Y llegamos a Goethe. Acaso porque sea tan deslumbrante el personaje, el ensayista venezolano lo observa a través de las cortinas de lino que María Zambrano, Ortega y Gasset y Alfonso Reyes bordaran hace ya tres cuartos de siglo alrededor de este creador convertido en Arca de la Alianza. “De tanto hombre, Goethe habrá conocido el infierno (Fausto se lo recuerda). De tanto humano, Goethe habrá sabido algo del sacrificio (Ifigenia se lo retrata)”. El tema de fondo es el de la humanidad de este individuo demasiado realizado, que a Zambrano le causaba incomodidad (y a pesar del genio de nuestra principal filósofa, ¿no sufriría de un poco de resentimiento?).
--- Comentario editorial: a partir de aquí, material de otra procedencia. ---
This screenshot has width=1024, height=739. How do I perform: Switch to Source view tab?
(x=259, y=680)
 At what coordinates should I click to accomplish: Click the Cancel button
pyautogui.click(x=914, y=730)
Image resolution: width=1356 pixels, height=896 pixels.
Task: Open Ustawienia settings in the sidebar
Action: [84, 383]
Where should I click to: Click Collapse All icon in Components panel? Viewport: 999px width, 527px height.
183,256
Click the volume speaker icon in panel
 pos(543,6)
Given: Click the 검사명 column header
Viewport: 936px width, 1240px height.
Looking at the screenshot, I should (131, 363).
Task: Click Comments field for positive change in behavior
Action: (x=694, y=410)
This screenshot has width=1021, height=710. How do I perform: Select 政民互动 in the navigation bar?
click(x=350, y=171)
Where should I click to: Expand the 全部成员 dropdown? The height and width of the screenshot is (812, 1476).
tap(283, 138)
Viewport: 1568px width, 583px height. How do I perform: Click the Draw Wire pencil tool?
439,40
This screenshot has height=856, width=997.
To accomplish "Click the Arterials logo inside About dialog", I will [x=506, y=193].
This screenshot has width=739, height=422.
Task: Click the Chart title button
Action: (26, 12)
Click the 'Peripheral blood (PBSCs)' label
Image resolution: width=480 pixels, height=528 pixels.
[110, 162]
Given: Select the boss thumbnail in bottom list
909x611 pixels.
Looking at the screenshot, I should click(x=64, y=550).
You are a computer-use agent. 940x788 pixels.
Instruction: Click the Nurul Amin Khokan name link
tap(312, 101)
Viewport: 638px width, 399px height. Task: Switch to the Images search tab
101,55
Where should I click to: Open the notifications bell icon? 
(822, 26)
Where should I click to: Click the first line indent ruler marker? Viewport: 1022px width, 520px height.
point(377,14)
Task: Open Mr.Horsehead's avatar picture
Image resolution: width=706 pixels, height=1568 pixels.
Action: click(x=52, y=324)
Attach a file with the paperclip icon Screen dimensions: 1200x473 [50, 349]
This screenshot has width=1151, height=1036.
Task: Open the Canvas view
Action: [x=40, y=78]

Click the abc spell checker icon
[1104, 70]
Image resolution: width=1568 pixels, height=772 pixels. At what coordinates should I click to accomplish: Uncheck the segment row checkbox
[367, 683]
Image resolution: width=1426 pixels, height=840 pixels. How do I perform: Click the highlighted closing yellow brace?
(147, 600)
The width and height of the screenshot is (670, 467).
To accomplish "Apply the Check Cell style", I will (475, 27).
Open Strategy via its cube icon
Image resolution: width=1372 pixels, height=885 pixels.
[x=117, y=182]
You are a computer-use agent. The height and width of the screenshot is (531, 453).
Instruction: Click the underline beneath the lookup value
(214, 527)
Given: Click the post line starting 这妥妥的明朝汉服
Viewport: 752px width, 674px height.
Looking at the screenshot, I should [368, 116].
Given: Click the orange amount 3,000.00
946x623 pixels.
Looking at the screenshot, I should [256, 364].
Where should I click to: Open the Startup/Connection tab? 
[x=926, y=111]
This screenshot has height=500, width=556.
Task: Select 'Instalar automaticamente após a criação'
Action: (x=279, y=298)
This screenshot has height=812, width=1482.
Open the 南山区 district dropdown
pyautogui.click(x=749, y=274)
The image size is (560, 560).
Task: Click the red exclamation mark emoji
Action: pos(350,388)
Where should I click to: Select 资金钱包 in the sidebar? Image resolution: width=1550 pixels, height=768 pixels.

Era precisamente esa misma realización cabal la que fascinaba –no hay otra palabra– a Alfonso Reyes, y que lo hizo reaccionar inmediatamente ante aquella frase sacrílega de Ortega: “Goethe era un continuo desertor de su destino”. ¡Por el contrario!, pensó el mexicano: al conquistarse a sí mismo y a Weimar, Goethe accedió a un mirador supremo de la vida –no recurramos al ejemplo del Olimpo–, mirador acaso análogo al Chimborazo que por la misma época estaba ganando su amigo Alejandro de Humboldt en América. La hazaña goetheana, parafraseando al joven novelista Andrés del Arenal hablando del Españoleto, consistió en participar del alma demoníaca de los verdaderos creadores y de sus pulsiones fatales, pero en vez de consumirse, no dejó que el peso de su don lo ahogara en el abismo (tan propio de los grandes, como lo vio bien Zambrano), sino que puso ese mismo don al servicio del principio de creación, es decir, “institucionalizó las tinieblas”. Perpetuándose, nos perpetuó a todos. Pues parece a veces que Goethe ha escrito nuestra vida antes de que existiéramos. El propio libro de Francisco Javier Pérez que saludamos con entusiasmo, Los años alemanes, ¿no será en realidad una velada novela de educación, el testimonio de un Wilhelm Meister venezolano –ávido lector y viajero como el personaje goetheano– sobre sus propios años de aprendizaje?

 

Los años alemanes, Francisco Javier Pérez, Letra Capital, Valencia, 2019, 145 pp.